Isolation of human eosinophil phospholipase D

Abstract

Phospholipase D preferentially contained in human eosinophil polymorphonuclear leukocytes as compared to other leukocytes was isolated by sequential asion and cation exchange chromatography and gel filtration. The purified eosinophil enzyme specifically liberated choline from I-alpha-phosphatidyl choline with a pH optimum of 4.5-6.0 and exhibited a pI of 5.8-6.2 on polyacrylamide-gel isoelectric focusing, which are properties shared by phospholipase D from plant sources; however, its apparent mol wt of 60,000 is approximately one-half that of the plant enzymes.
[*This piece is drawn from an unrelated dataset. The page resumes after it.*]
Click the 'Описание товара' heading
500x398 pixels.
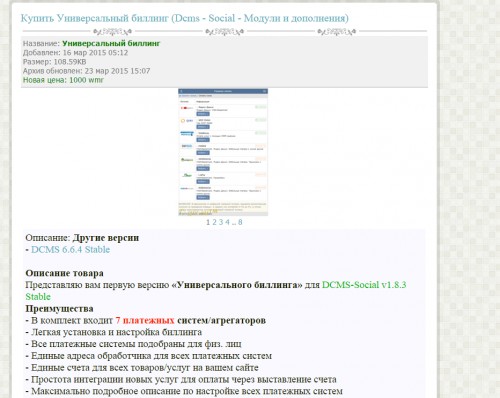(x=64, y=273)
Eosinophil and cabbage phospholipase D inactivated a partially purified rat platelet-activating factor (PAF) in a time- and dose-dependent reaction. The cleavage of this PAF activity was attributed to the inherent phospholipase D activity of the eosinophil enzyme since the two activities chromatographed together at each purification step, and there was apparent reciprocal inhibition of choline-generating activity by PAF and of PAF-inactivating activity by phosphatidyl choline. Thus, possible regulatory functions of the eosinophil in immediate hypersensitivity reactions include inactivation of a PAF by phospholipase D as well as degradation of slow-reacting substance of anaphylaxis by arylsulfatase B.